Эти разговоры вызывали ропот, земледельцы волновались:
— Разве мы не имеем права на землю? Разве она — не наша? Разве мы не завоевали ее своей кровью? — говорили они, выбирая себе животных. — Стоило трудов бросать Рим!
— Ты всегда недоволен. Землю получил? Получил. Орудия? Также получил. Волов? Тоже. Чего тебе еще нужно?
— А слыхали, квириты, — вмешался Тит, — что наш трибун убит?
— Как убит? — закричали несколько человек, окружив кузнеца.
— А так. Богачи недовольны были, что он отнял у них поля, и убили его.
Толпа заволновалась. Весть об убийстве Тиберия в одно мгновение облетела всю площадь.
— Отнимут у нас земли, — говорили одни.
— Выгонят с наших участков, — шептали другие.
— Разорят, как прежде…
Тит и Маний громкими голосами привлекли общее внимание.
— Теперь — не отдадим! — кричал Тит. — А будут отнимать — бери вилы, топоры, мотыги!
— Убили трибуна, — поддержал его Маний, — и мы их перебьем.
— Не отдавайте, квириты, полей!
— Будьте готовы отразить нападение!
Толпа бушевала. Напрасно магистраты успокаивали народ, что никто не посягает на землю, что триумвиры стоят на страже закона Гракха — никто не верил.
— Если нобили умертвили столько плебеев, — разжигал ненависть Тит, — то как им верить? Злодеи! Безбожники!
— Они запятнали кровью трибуна священное место!
— Трибун — неприкосновенен, а они…
— Да поразит их Юпитер своими стрелами!
В то время, как Тит и Маний возбуждали народ против оптиматов, коренастый старик с дощечкою в руке пробирался к писцу. Вглядевшись в него, Тит вскрикнул:
— Марий! Ты?..
Старик обернулся: на его потном, загорелом лице (солнце жгло невыносимо) сверкнула веселая улыбка:
— Тит!
Это был отец батрака Мария; он воевал в Сицилии и недавно уволился совсем со службы. Он объяснил друзьям, что прибыл два дня назад из Мессаны, которую взял консул Люций Кальпурний Пизон, и имеет право на получение земли сверх установленного триумвирами надела.

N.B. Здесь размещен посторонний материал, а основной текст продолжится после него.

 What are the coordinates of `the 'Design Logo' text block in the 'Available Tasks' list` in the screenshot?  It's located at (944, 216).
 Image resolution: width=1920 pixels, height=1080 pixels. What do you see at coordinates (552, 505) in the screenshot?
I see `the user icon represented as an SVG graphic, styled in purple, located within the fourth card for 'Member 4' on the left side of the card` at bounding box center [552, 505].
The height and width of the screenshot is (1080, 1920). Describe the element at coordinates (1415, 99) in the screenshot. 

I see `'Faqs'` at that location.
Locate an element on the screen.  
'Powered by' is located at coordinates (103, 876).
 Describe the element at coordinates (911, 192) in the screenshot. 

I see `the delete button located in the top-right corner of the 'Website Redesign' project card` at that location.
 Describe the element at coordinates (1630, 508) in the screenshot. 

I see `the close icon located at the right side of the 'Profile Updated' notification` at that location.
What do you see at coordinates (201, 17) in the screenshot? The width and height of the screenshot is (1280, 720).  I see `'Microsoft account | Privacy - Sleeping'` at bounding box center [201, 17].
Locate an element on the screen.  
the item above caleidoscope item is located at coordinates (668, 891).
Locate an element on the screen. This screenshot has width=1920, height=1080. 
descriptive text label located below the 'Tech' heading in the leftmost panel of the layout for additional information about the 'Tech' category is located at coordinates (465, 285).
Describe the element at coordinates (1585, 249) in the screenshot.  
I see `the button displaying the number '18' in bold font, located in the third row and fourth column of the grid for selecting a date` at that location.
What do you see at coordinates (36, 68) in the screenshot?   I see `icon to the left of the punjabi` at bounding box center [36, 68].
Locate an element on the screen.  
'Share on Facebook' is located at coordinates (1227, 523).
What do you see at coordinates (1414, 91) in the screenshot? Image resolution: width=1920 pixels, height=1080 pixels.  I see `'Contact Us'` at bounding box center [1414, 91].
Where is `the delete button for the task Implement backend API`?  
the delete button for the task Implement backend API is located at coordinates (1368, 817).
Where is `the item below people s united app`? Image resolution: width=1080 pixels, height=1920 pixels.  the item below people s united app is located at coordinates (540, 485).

— Постарайся получить прежний участок, — сказал Маний, — и мы опять будем соседями.
— Соседями мы и так будем, — возразил старик. — Мне приглянулась вилла Сципиона Назики: я хочу получить участок оттуда.
— Хитер ты! — с завистью в голосе сказал Тит. — Почему ты должен получить лучшую землю, нежели мы?
— Я заслужил.
Тит замолчал, чувствуя справедливость в словах старика.
— А где твой сын? — спросил Маний.
— Марий воюет в Испании под начальством Сципиона Младшего, — гордо сказал старик, — он уже военный трибун и награжден полководцем за большие подвиги. В последний раз он вызвал на поединок нумантийского воина и убил после долгого и упорного боя. Сам Сципион пожал ему руку и поздравил с победою…
— Клянусь Юпитером, всесильный Марс помогает твоему сыну! — воскликнул Тит, всплеснув руками. — Ну, а жена твоя Фульциния?
— Старуха жива, работает в вилле Сципиона Назики. Я еще не виделся с нею. Она обрадуется, что боги милостивы к сыну.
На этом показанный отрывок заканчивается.